──────── Records provided ────────
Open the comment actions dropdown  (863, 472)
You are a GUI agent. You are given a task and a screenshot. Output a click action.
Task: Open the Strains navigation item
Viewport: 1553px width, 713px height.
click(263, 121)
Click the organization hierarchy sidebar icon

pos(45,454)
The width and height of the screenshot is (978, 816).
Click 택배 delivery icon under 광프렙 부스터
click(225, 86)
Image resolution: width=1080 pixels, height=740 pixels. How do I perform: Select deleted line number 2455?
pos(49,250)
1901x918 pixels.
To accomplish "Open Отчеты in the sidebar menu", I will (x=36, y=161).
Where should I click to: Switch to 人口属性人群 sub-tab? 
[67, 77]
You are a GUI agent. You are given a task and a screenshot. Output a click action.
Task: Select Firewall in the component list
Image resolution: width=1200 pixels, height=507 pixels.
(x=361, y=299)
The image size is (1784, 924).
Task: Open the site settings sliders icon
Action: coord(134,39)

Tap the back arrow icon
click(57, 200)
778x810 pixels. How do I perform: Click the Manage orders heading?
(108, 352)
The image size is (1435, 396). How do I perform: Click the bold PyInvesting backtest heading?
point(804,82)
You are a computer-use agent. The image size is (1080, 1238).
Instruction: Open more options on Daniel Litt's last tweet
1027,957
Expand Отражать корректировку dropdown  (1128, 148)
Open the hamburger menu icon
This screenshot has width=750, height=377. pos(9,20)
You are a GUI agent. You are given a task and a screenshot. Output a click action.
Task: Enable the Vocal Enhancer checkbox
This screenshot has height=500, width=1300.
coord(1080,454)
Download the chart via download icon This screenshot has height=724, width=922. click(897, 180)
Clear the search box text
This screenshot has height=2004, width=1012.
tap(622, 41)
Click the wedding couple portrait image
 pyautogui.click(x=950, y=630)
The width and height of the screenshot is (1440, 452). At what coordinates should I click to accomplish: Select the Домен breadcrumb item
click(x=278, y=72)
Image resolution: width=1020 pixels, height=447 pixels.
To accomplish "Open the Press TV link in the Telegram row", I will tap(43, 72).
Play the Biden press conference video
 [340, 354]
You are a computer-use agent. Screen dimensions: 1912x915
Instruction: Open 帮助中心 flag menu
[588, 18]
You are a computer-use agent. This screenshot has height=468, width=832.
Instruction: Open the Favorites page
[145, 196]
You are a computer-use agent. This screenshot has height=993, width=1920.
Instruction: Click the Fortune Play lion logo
────────
# Task to complete
Exactly as shown above, return every record.

# Task answer
Open the comment actions dropdown  (863, 472)
You are a GUI agent. You are given a task and a screenshot. Output a click action.
Task: Open the Strains navigation item
Viewport: 1553px width, 713px height.
click(263, 121)
Click the organization hierarchy sidebar icon

pos(45,454)
The width and height of the screenshot is (978, 816).
Click 택배 delivery icon under 광프렙 부스터
click(225, 86)
Image resolution: width=1080 pixels, height=740 pixels. How do I perform: Select deleted line number 2455?
pos(49,250)
1901x918 pixels.
To accomplish "Open Отчеты in the sidebar menu", I will (x=36, y=161).
Where should I click to: Switch to 人口属性人群 sub-tab? 
[67, 77]
You are a GUI agent. You are given a task and a screenshot. Output a click action.
Task: Select Firewall in the component list
Image resolution: width=1200 pixels, height=507 pixels.
(x=361, y=299)
The image size is (1784, 924).
Task: Open the site settings sliders icon
Action: coord(134,39)

Tap the back arrow icon
click(57, 200)
778x810 pixels. How do I perform: Click the Manage orders heading?
(108, 352)
The image size is (1435, 396). How do I perform: Click the bold PyInvesting backtest heading?
point(804,82)
You are a computer-use agent. The image size is (1080, 1238).
Instruction: Open more options on Daniel Litt's last tweet
1027,957
Expand Отражать корректировку dropdown  (1128, 148)
Open the hamburger menu icon
This screenshot has width=750, height=377. pos(9,20)
You are a GUI agent. You are given a task and a screenshot. Output a click action.
Task: Enable the Vocal Enhancer checkbox
This screenshot has height=500, width=1300.
coord(1080,454)
Download the chart via download icon This screenshot has height=724, width=922. click(897, 180)
Clear the search box text
This screenshot has height=2004, width=1012.
tap(622, 41)
Click the wedding couple portrait image
 pyautogui.click(x=950, y=630)
The width and height of the screenshot is (1440, 452). At what coordinates should I click to accomplish: Select the Домен breadcrumb item
click(x=278, y=72)
Image resolution: width=1020 pixels, height=447 pixels.
To accomplish "Open the Press TV link in the Telegram row", I will tap(43, 72).
Play the Biden press conference video
 [340, 354]
You are a computer-use agent. Screen dimensions: 1912x915
Instruction: Open 帮助中心 flag menu
[588, 18]
You are a computer-use agent. This screenshot has height=468, width=832.
Instruction: Open the Favorites page
[145, 196]
You are a computer-use agent. This screenshot has height=993, width=1920.
Instruction: Click the Fortune Play lion logo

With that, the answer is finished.